Уже у лифта я вспомнил, что забыл сигареты. Привычка дурная, но, если не вернуться, я до обеда останусь без своих «Кэмел». Сегодня у меня приемный день, и посылать Аллу за сигаретами в киоск – моветон. Она не денщик, а сотрудница. И я вернулся, чмокнув Сашу у самых дверей лифта. Теперь мы увидим друг друга лишь вечером.
Сунув в карман пачку и зажигалку, я направился в прихожую. Как и любой человек в такой ситуации, я раздумывал над тем, что я мог позабыть еще. Эти размышления прервала резкая телефонная трель. Никто из знакомых и близких мне людей в это время звонить не станет. Им очень хорошо известно, что в эти минуты меня в квартире уже нет.

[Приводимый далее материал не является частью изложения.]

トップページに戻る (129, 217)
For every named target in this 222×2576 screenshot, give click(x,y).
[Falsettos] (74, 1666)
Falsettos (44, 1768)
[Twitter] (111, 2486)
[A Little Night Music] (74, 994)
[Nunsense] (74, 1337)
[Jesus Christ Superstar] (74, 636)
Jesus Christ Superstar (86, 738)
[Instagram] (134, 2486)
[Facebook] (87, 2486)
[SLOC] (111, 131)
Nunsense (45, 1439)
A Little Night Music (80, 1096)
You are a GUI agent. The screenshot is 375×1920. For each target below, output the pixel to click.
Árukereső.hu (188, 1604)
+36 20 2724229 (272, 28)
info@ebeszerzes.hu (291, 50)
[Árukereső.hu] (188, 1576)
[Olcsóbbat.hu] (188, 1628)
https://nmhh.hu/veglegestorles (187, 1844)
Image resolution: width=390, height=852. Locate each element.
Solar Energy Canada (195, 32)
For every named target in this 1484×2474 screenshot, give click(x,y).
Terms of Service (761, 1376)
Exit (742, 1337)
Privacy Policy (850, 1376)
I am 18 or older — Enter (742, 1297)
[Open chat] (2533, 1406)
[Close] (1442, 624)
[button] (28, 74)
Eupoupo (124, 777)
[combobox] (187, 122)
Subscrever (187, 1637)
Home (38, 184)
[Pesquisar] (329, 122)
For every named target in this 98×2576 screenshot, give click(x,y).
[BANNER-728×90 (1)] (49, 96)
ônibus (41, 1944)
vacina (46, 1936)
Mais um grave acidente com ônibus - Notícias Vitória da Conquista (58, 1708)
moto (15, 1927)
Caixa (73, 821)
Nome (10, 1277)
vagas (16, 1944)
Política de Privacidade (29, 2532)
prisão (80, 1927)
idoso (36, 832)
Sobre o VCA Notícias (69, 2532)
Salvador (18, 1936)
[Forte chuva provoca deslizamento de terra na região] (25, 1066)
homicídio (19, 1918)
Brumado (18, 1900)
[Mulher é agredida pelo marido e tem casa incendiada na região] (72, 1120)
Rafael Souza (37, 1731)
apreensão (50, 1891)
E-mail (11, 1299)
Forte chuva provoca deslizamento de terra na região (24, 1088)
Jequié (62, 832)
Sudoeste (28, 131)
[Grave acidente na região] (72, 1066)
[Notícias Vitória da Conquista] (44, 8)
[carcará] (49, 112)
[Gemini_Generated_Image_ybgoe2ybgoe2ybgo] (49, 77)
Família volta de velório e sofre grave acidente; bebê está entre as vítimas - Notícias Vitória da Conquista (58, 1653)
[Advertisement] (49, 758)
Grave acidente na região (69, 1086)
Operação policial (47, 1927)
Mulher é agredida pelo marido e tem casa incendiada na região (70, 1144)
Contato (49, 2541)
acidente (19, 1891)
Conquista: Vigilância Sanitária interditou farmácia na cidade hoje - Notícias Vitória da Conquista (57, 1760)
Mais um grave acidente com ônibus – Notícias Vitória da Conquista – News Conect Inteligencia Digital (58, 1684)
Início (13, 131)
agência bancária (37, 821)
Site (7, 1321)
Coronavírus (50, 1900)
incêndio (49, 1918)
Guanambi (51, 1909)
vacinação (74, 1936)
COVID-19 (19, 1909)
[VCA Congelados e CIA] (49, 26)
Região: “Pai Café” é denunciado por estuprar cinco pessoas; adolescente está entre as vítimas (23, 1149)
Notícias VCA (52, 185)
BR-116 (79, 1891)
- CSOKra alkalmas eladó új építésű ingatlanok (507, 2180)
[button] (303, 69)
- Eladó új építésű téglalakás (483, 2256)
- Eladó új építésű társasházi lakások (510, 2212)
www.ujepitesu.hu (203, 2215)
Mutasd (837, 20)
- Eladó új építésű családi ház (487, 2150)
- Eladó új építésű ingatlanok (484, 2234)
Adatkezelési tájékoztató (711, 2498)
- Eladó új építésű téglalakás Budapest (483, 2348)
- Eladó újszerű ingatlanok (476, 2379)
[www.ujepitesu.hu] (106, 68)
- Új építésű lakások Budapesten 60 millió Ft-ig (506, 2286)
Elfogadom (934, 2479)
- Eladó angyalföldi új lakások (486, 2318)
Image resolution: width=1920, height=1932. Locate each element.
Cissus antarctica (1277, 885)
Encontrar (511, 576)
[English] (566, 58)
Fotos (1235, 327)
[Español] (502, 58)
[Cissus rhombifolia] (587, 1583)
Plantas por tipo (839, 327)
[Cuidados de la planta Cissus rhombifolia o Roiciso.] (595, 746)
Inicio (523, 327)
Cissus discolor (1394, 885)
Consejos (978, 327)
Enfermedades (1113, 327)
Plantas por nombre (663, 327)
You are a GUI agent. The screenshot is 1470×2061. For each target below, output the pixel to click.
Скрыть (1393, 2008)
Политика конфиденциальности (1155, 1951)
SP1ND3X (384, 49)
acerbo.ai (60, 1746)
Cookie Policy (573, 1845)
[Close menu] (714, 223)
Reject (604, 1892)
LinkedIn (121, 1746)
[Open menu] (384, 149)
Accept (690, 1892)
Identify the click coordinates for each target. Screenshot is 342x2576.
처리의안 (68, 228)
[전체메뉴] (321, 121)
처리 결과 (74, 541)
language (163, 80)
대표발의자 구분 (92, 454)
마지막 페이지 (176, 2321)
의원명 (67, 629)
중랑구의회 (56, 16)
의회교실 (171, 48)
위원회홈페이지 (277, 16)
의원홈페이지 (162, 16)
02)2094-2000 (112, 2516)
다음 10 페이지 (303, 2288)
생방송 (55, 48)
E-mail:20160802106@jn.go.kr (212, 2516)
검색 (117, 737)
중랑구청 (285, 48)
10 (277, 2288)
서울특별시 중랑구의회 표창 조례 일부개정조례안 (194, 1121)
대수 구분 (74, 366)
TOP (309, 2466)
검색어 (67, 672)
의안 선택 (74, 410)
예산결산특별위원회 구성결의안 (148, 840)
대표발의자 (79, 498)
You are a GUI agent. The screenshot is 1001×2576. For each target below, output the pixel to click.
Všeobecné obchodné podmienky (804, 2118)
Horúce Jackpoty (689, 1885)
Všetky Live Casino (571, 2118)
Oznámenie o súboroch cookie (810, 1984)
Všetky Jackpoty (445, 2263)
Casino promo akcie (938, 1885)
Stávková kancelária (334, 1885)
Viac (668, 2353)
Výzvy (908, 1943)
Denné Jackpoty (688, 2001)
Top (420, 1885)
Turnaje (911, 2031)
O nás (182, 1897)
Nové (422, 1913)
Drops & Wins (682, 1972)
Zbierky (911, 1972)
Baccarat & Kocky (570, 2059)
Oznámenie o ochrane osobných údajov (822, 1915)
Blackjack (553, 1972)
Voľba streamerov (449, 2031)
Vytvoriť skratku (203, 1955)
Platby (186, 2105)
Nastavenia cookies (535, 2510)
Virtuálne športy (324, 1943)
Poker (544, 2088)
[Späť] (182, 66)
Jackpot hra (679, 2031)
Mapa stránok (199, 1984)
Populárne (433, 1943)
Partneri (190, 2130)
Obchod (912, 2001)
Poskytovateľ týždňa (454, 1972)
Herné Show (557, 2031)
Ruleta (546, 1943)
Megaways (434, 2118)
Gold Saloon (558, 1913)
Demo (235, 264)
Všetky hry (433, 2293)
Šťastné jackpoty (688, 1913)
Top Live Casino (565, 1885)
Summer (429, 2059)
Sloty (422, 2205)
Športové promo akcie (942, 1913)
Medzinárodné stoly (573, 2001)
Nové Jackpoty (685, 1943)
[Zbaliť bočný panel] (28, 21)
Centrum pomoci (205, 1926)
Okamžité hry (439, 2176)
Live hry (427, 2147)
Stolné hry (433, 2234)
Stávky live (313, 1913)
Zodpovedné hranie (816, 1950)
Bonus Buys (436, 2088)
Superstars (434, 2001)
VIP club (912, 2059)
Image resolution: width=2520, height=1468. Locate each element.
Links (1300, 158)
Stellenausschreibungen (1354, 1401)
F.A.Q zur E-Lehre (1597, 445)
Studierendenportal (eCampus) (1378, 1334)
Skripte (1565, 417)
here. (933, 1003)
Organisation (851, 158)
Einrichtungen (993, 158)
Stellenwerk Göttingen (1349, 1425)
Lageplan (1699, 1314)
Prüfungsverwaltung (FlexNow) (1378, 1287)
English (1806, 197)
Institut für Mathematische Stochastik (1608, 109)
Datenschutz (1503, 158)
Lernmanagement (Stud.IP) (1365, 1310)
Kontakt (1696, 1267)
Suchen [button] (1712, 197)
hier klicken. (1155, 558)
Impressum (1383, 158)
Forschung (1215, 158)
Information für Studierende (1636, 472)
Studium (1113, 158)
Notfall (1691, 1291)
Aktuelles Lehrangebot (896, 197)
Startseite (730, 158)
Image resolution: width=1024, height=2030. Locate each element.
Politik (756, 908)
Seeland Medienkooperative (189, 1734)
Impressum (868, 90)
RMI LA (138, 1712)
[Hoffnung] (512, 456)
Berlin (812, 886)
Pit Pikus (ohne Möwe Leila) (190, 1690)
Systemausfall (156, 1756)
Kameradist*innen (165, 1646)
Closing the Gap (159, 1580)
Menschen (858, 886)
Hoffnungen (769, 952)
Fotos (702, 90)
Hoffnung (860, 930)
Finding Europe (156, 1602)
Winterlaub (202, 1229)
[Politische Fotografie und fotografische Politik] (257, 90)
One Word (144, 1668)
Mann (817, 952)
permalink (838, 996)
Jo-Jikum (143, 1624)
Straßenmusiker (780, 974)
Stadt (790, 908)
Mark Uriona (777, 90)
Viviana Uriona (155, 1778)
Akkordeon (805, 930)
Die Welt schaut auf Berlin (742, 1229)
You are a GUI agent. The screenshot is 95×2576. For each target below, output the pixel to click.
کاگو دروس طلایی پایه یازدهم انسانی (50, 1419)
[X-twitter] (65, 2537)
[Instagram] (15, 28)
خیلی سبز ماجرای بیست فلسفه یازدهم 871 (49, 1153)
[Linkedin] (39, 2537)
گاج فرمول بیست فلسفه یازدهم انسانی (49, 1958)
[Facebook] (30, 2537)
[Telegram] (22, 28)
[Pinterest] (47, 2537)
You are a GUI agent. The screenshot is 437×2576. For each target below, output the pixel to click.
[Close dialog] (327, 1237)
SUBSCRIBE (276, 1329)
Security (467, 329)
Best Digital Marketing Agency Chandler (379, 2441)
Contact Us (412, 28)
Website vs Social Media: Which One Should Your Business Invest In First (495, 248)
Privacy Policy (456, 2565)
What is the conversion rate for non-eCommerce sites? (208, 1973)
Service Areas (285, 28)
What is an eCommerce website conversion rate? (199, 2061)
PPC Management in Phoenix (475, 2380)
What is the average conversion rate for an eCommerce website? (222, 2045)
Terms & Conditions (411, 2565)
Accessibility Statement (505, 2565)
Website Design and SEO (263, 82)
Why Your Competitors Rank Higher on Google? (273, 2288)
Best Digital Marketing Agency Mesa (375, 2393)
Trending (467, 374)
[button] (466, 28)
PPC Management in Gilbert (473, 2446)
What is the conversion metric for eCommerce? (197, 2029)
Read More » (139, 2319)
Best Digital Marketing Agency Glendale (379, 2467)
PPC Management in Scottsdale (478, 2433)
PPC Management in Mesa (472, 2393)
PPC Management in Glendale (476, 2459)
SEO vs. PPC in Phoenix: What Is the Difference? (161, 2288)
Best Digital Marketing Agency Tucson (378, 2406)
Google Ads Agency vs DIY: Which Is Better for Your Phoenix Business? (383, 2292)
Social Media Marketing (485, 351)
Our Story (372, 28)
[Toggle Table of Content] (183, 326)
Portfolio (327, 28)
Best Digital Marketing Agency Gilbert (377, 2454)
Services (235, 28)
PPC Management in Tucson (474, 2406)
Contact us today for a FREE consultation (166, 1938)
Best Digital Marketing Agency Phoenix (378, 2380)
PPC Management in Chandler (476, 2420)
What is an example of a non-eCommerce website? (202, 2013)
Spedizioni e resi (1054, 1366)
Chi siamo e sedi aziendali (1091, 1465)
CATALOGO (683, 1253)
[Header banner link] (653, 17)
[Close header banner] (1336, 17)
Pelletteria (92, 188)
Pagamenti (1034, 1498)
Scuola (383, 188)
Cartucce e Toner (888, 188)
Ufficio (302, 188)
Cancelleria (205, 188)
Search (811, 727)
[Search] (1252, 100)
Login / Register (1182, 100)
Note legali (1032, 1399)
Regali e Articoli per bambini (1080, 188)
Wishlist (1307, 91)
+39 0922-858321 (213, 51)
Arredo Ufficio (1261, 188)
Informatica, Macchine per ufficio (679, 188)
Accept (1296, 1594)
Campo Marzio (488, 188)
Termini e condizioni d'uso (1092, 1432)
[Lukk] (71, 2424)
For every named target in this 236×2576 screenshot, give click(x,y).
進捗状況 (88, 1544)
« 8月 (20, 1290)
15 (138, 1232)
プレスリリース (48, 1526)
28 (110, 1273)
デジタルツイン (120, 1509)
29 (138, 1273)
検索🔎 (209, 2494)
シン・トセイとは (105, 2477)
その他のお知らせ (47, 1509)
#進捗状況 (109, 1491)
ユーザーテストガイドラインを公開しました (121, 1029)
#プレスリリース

Поднять трубку? Любопытство победило. Я бросил на коридорную тумбочку сумку с делами и прошел в комнату.
– Слушаю вас.
– Антон Павлович?.. Здравствуйте. Я прошу прощение за столь ранний звонок. Это начальник ГУВД Смышляев.
Расплата за любопытство. Она всегда приходит тогда, когда не хочешь что-то делать, но вопреки здравому смыслу все-таки делаешь. Все идет по накатанной, давно знакомой мне колее. Я не предполагал лишь, что все папы мне начнут звонить именно домой. Вероятно, их логика позволяет сделать вывод о том, что если я разговариваю в домашней обстановке, то из «судьи Струге» преобразуюсь в «своего судью Струге». Это неверно. Но многие этого не понимают.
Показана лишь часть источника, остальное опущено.